The evaluation of performance degradation due to substrate noise is generally the most time consuming. In [33] for example, such problem is approached in the following way:
1. generate constraints for each node of noise-sensitive modules 2. generate the resistive network associated with substrate 3. quantify violations to constraints
The calculation of all violations in step 3 to the given constraints is carried out by solving the underlying circuit and evaluating the appropriate parameters at each critical node.
At each stage of the annealing only steps 2 and 3 need be repeated, since step 1 is carried out only once for each chip. The efficiency of a simulator based on integral equation techniques, though high, is still insufficient for such computationally intensive algorithm as SA, hence, appropriate heuristics are generally developed. In SA, at high annealing temperatures, considerable reshuffling is allowed on the components of the layout.
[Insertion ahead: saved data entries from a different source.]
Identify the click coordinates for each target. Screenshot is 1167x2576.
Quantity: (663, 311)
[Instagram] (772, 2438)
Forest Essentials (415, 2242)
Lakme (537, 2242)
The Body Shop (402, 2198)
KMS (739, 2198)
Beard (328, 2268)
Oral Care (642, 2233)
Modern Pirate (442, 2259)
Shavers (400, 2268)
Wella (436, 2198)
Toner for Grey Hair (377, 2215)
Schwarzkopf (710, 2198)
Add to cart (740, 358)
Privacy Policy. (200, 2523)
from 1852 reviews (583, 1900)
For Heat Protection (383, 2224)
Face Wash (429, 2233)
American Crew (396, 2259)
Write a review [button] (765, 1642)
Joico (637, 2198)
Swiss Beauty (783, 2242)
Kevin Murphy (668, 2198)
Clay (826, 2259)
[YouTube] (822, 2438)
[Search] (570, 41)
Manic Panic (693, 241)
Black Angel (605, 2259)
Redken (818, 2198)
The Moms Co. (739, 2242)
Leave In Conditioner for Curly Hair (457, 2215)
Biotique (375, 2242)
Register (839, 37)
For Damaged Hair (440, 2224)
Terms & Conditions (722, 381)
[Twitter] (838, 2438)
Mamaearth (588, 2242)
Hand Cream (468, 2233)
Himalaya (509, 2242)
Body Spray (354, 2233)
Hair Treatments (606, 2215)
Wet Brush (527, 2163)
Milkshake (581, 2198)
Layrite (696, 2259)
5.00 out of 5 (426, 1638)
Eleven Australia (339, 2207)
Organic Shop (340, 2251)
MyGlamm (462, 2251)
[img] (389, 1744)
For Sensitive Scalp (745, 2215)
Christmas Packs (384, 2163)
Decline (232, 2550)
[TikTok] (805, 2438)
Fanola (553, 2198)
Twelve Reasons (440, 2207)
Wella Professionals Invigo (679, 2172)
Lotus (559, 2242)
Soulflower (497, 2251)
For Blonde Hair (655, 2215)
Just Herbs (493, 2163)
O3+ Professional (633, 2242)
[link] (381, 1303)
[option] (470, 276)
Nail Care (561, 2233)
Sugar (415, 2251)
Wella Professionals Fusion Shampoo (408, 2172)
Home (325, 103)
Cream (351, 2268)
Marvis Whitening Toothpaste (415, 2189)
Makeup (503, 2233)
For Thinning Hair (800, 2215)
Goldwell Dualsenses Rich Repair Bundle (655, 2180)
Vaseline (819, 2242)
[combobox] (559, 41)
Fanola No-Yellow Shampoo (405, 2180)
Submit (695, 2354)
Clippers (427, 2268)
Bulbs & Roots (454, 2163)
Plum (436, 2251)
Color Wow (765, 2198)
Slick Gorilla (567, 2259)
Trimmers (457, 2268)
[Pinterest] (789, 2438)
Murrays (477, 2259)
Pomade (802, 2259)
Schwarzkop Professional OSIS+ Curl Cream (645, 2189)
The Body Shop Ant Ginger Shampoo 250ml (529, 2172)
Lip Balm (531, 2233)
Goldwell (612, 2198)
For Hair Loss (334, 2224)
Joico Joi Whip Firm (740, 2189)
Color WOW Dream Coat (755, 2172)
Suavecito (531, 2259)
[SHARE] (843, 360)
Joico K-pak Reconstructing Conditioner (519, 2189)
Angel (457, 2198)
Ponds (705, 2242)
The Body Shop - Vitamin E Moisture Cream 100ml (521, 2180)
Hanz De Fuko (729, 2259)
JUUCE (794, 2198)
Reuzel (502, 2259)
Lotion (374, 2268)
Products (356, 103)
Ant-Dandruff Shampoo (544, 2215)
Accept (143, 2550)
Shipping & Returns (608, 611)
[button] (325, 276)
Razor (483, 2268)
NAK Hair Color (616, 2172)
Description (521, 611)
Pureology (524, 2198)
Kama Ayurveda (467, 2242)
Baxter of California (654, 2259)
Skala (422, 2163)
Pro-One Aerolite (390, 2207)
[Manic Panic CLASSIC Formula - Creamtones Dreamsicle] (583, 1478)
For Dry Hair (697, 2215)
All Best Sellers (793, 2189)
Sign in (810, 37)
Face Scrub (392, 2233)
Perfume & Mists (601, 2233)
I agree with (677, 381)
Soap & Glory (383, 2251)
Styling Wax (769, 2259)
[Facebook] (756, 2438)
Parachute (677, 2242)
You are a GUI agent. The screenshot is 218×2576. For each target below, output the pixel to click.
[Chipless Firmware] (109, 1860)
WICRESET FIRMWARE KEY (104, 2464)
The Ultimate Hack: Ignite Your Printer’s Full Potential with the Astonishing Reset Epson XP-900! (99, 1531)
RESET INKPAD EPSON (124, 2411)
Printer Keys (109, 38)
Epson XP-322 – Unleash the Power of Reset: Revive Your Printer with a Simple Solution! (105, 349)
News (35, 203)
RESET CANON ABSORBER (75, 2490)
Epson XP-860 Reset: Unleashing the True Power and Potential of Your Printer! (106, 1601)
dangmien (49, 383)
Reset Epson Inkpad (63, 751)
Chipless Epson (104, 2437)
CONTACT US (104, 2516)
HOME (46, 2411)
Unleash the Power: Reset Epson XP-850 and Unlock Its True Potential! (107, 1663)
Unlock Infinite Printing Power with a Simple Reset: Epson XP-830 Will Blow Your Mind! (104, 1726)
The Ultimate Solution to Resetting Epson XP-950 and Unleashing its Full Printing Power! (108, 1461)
Hence, the locations of switching noise generators and receptors can be significantly modified. On the other hand, only when changes in component location reflect a significant change in any performance measure, the entire substrate network should be evaluated along with the estimate of performance degradation. This observation is generally used to create combined heuristics for the evaluation of substrate effects after each tentative annealing move.
The placement algorithm has been proven to converge to a global minimum under the Romeo/Hajek conditions [43] when it is modified to account for noise substrate transport evaluation [44] . A tool based on this algorithm was used extensively in the design of a RAMDAC chip, which was eventually fabricated and successfully tested [45] .
CONCLUSIONS
The main problem associated with substrate noise is a generalized degradation of performance induced mainly by the appearance of spurious currents generated by the circuit's digital switching activity. The paper focuses on the models of noise transport in view of creating optimized circuits or technologies in mixed-signal and digital designs. Solutions to the substrate noise problem are presented in light of the results obtained from industrial examples.